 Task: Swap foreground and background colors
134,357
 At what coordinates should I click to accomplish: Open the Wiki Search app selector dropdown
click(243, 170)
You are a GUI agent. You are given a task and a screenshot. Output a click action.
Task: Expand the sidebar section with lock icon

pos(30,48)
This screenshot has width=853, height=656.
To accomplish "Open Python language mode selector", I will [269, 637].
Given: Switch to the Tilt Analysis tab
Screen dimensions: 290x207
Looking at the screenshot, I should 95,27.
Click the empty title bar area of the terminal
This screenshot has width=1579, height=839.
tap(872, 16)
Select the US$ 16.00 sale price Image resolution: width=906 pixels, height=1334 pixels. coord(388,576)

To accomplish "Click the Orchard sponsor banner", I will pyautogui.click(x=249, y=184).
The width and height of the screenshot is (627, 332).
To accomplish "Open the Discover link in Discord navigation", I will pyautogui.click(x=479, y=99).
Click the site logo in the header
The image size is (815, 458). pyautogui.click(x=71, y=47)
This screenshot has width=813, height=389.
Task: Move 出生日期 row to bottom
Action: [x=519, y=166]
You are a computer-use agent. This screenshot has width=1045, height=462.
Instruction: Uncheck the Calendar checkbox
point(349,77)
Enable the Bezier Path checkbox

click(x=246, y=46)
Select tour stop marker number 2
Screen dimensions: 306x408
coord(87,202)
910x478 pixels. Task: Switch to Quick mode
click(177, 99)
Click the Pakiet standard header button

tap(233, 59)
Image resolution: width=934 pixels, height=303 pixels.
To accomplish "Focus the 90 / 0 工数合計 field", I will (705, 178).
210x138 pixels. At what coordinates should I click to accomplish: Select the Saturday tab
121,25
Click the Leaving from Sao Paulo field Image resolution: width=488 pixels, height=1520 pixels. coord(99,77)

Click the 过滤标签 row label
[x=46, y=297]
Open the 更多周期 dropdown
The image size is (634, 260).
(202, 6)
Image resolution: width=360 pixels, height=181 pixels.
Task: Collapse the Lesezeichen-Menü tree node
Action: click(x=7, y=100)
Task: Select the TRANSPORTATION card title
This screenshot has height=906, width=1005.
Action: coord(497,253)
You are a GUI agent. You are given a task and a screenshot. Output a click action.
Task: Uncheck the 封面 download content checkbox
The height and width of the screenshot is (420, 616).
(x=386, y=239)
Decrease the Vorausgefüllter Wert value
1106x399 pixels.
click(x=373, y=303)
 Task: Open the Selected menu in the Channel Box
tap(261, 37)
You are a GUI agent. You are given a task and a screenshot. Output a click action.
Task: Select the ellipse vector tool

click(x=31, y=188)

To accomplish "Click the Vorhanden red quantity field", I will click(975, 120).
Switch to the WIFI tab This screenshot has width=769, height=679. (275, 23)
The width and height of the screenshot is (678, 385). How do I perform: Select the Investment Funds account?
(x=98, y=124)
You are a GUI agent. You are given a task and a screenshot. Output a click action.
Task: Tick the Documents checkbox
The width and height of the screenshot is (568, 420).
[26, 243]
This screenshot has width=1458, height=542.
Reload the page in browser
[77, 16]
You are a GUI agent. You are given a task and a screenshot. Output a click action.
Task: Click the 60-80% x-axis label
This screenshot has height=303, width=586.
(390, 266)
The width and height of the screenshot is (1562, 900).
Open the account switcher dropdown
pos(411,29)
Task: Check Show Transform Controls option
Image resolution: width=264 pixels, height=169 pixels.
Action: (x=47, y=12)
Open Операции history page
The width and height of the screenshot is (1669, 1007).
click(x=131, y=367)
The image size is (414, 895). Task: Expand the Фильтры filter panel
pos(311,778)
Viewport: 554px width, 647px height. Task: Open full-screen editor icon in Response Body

- - - - - - -

> WHAT IS EXPECTED
Every line of the listing that includes the word "field" forms the answer.

> FINISHED TASK
To accomplish "Focus the 90 / 0 工数合計 field", I will (705, 178).
Click the Leaving from Sao Paulo field Image resolution: width=488 pixels, height=1520 pixels. coord(99,77)
To accomplish "Click the Vorhanden red quantity field", I will click(975, 120).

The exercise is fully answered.